Any reader of Saul Bellow knows that the writer loved hotheaded, scene-stirring characters. You’d think he would have been fascinated by Daley or Koch, but he wasn’t. Instead, he gravitated toward Teddy Kollek, his clear favorite among the politicians he knew.

Kollek was a “phenomenal personality,” Bellow wrote to his friend, Yiddish scholar Ruth Wisse, in 1992, a “schemer, finagler, and arranger” who “towers over most of the political figures I have known.” Alexandra, Bellow’s fourth wife who traveled with him to Israel, remembered Kollek when I talked to her last year as “a very remarkable man … he was a man of extraordinary energy, of tremendous power, you had the impression that this man never sleeps. He absolutely loved Jerusalem, he wanted to make out of Jerusalem the greatest city on the planet. Every home was open to him, he was amazing. Whatever he did, you forgave him, if he made a faux pas you forgave him a thousand times.”

Kollek was a charming publicity hound and gossipy pal of Frank Sinatra and Liz Taylor. He kept in his refrigerator two pitchers of dry gin martinis for guests. There is a famous photo from February 1966 of a rumpled Kollek sitting at the feet of Marlene Dietrich on one of her visits to Israel. It’s true he was sitting “next to the most famous legs in the world,” he said when some members of the Knesset expressed their disapproval of the picture. But, Kollek added, if they observed the look on his face they would be able to tell that he had been thinking not about Dietrich’s legs, but about Jerusalem’s ruinous financial situation.

Kollek could be huffy, impatient, a grump. “Don’t talk to me unless you have a check,” he was known to say. Once he tore up a check for $10,000, deeply insulted—not enough zeros. Avraham Avi-hai, an adviser to Kollek, described what he called “doing a Teddy”: Before a benefit concert Kollek would make his way to the front rows, glad-handing VIP donors. Then, as the lights dimmed, he would sneak out the door. But Kollek cared about his constituents, all of them. He was a classic pothole mayor, roaming the streets with his driver from 6:00 in the morning on and fielding citizen complaints until late into the night.

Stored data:

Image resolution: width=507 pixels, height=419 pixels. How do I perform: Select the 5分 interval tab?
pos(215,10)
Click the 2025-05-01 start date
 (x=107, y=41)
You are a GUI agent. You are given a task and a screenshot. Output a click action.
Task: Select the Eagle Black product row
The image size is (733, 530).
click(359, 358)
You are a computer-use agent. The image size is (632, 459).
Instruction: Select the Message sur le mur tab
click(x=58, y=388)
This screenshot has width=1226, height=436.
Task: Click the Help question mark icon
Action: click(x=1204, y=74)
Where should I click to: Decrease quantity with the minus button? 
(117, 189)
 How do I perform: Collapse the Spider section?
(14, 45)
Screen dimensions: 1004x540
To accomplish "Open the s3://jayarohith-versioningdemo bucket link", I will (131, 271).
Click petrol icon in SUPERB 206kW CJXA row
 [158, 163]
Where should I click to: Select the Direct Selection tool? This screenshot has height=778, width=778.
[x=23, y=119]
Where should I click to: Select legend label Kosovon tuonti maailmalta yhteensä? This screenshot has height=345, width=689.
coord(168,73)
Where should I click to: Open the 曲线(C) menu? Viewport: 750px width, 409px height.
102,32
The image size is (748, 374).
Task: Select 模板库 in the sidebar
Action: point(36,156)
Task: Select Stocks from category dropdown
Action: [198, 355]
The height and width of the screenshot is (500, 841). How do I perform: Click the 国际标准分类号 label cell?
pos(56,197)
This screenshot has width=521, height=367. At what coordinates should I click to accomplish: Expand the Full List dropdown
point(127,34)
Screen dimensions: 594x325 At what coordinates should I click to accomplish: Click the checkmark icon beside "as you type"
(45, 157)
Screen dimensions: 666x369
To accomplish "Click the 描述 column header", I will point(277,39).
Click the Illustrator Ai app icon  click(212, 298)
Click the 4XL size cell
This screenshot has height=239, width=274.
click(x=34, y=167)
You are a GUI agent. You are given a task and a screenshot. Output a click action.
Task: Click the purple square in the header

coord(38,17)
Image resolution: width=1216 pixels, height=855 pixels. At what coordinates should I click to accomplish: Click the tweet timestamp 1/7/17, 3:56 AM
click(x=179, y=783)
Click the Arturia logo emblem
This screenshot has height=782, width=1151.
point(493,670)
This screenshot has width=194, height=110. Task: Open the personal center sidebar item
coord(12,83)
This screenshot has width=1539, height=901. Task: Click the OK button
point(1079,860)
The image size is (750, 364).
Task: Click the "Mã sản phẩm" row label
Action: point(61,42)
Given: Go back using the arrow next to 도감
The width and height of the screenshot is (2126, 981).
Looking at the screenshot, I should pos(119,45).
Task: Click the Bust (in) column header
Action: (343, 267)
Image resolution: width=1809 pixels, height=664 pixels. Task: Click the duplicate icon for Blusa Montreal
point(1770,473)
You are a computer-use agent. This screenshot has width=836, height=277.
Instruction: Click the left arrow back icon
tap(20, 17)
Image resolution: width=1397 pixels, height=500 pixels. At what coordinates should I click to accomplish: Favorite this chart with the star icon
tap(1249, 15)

SHORT EXERCISE: Duplicate the part of the passage on Saul Bellow and Teddy Kollek starting at "Kollek was a charming" and ending at "ruinous financial situation.". The stored data has no connection to the Saul Bellow passage.

RESPONSE BELOW:
Kollek was a charming publicity hound and gossipy pal of Frank Sinatra and Liz Taylor. He kept in his refrigerator two pitchers of dry gin martinis for guests. There is a famous photo from February 1966 of a rumpled Kollek sitting at the feet of Marlene Dietrich on one of her visits to Israel. It’s true he was sitting “next to the most famous legs in the world,” he said when some members of the Knesset expressed their disapproval of the picture. But, Kollek added, if they observed the look on his face they would be able to tell that he had been thinking not about Dietrich’s legs, but about Jerusalem’s ruinous financial situation.